Next iteration of our Voice Assistant is here - Voice chapter 10

Welcome to Voice chapter 10 🎉, a series where we share all the key developments in Open Voice. This chapter includes improvements across every element of Open Voice. Improvements that allow it to support more languages, be used on more hardware, make it easier to contribute to, all while making it faster and more reliable.
Help steer Open Voice
Before we get going, we just want to say that Voice Chapter 10 isn’t just a broadcast; it’s an invitation ✉️. Our public Voice project board lives on GitHub, and it shows what we’re fixing, currently building, and what we’ll work on next. Every card is open for comments, so please feel free to have a look and participate in the discussion.
👉 Project board: https://github.com/orgs/OHF-Voice/projects/2
ESPHome gains a voice
When we began designing and building the firmware for our open voice assistant hardware, the Home Assistant Voice Preview Edition, we had several specific features in mind:
- Run wake words on the device.
- Use a fully open-sourced media player platform that can decode music from high-quality sources.
- Wake words can be enabled and disabled on the fly; for example, “stop” is only activated when a long-running announcement is playing or when a timer is ringing.
- Mix voice assistant announcements on top of reduced volume (a.k.a. “ducked”) music.
These features needed to run within ESPHome, the software that powers the device.

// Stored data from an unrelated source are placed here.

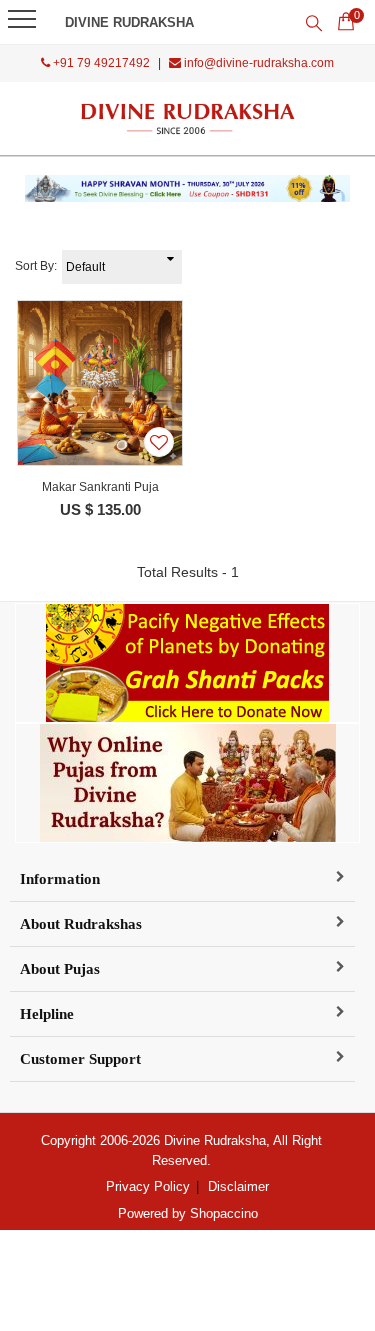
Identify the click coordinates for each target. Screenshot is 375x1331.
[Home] (188, 118)
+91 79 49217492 (100, 63)
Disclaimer (238, 1186)
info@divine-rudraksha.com (257, 63)
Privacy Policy (148, 1186)
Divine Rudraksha (129, 22)
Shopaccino (224, 1213)
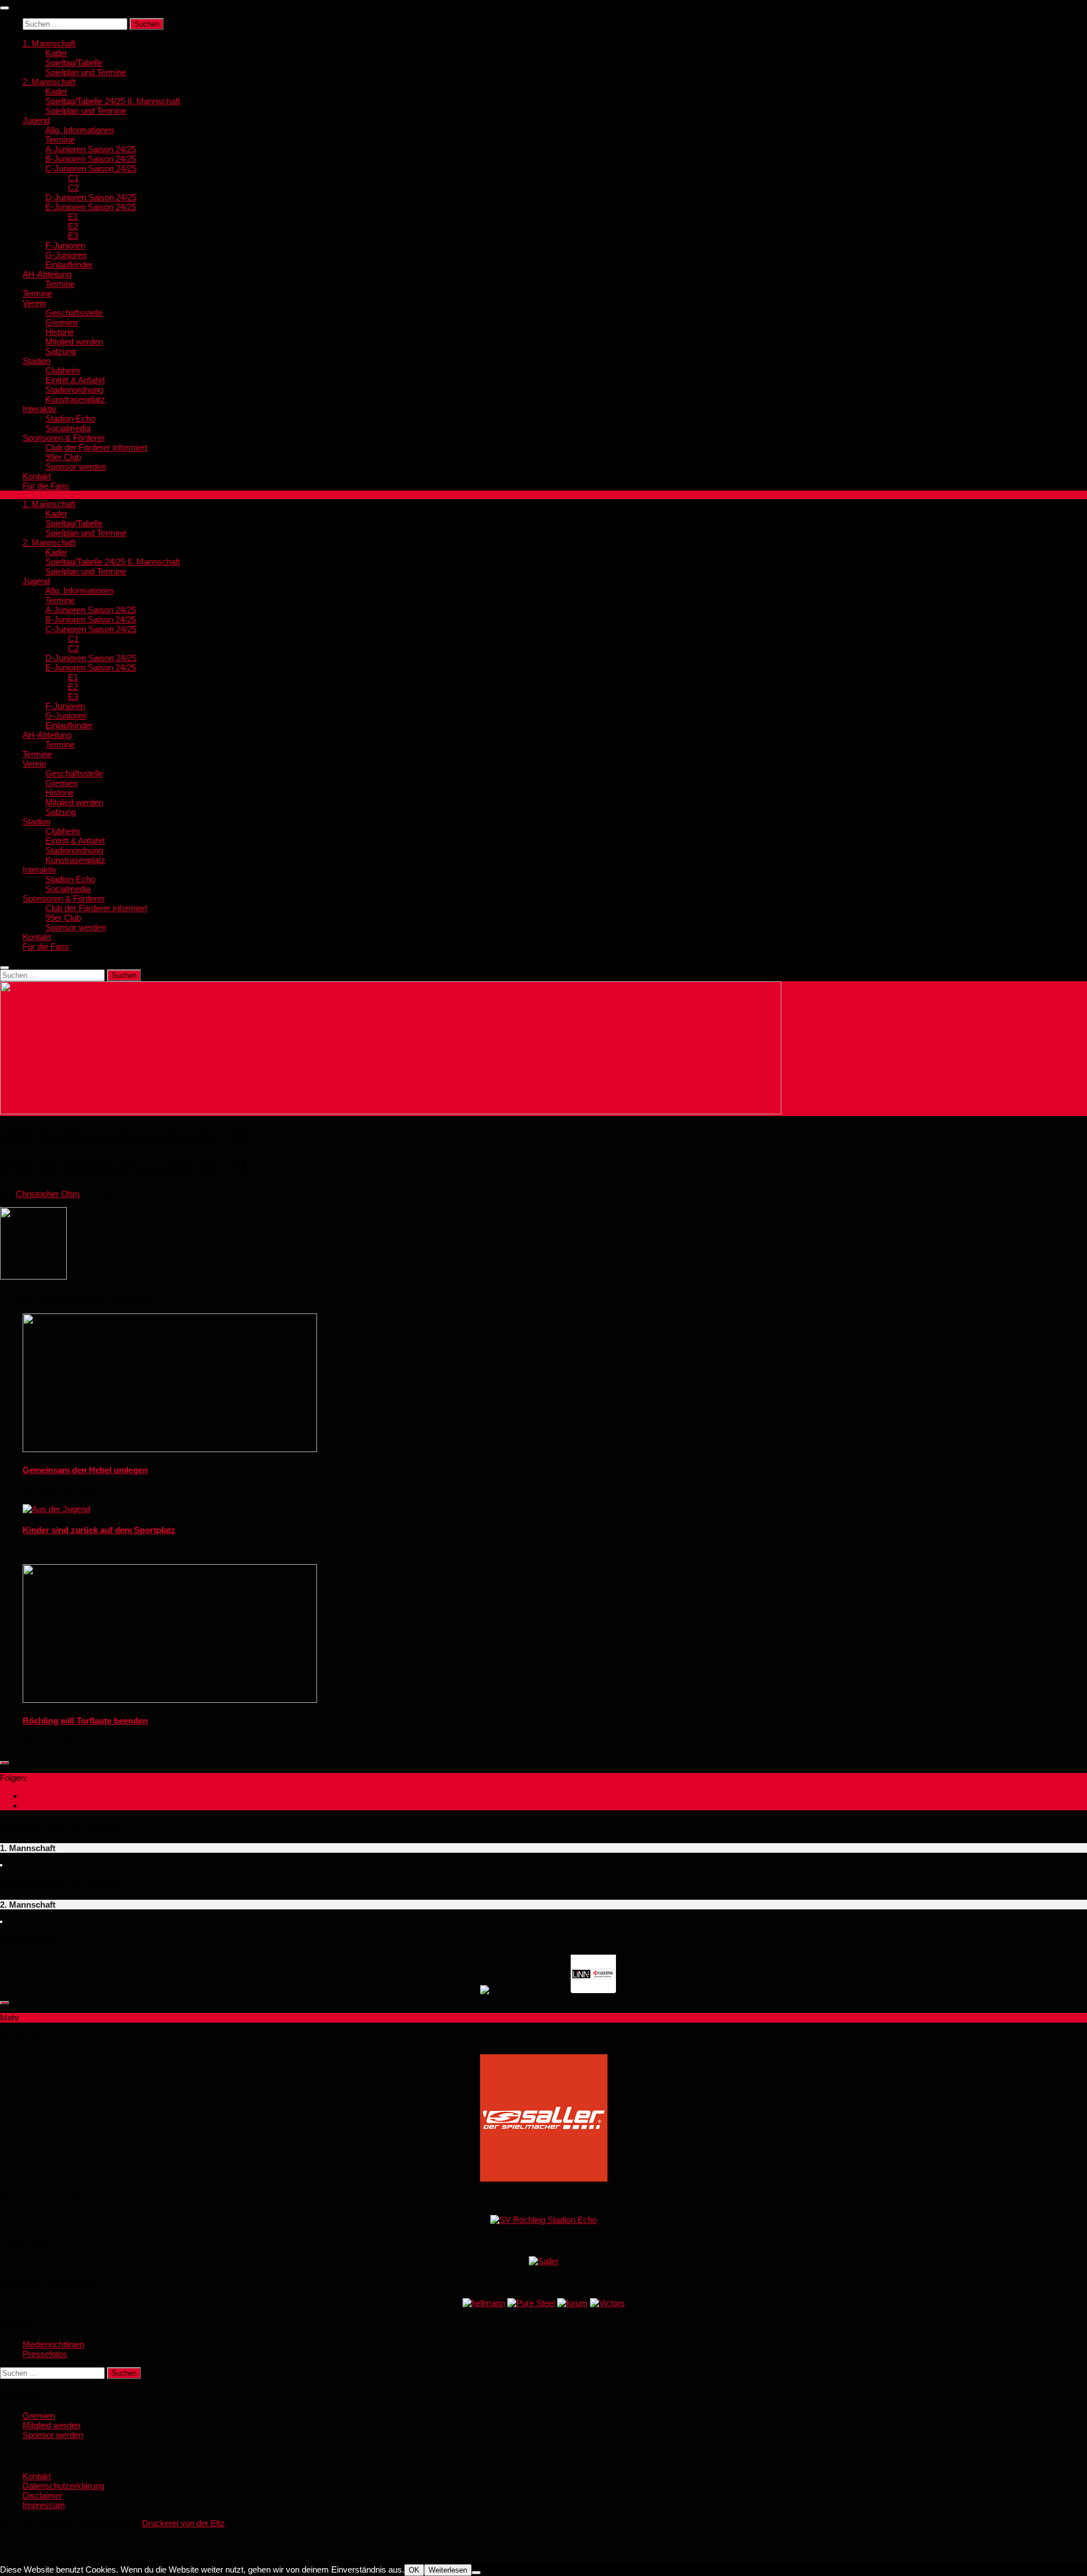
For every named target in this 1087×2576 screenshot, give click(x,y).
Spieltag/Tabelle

In the beginning, ESPHome could only do 1 and 2, but not even at the same time!
To include all these features, we initially built them as external components, allowing us to iterate fast (and of course break many things along the way). We always intended to bring these components into ESPHome, and the process of bringing them in is called upstreaming. This would allow anyone to easily build a voice assistant that includes all the features of Voice Preview Edition, and that’s what we’ve been working on since its launch last December.
No device left behind!
ESPHome version 2025.5.0 has all these components included! We didn’t just spend this time copying the code over, but we also worked hard to improve it by making it more generalizable, easier to configure, and much faster.
As an example of these speed improvements, the highest CPU load on the Voice Preview Edition happens when music is being mixed with a long announcement. In this situation, it is decoding two different FLAC audio streams while also running three microWakeWord models (a Voice Activity Detector, “Okay Nabu”, and “Stop”). With the original December firmware, this used 72% of the CPU 😅. With the new optimizations, which are all now available in ESPHome, the current Voice Preview Edition firmware only uses 35%❗ These improvements even allow the extremely resource-constrained ATOM Echo to support many of these features, including media playback and continuing conversations.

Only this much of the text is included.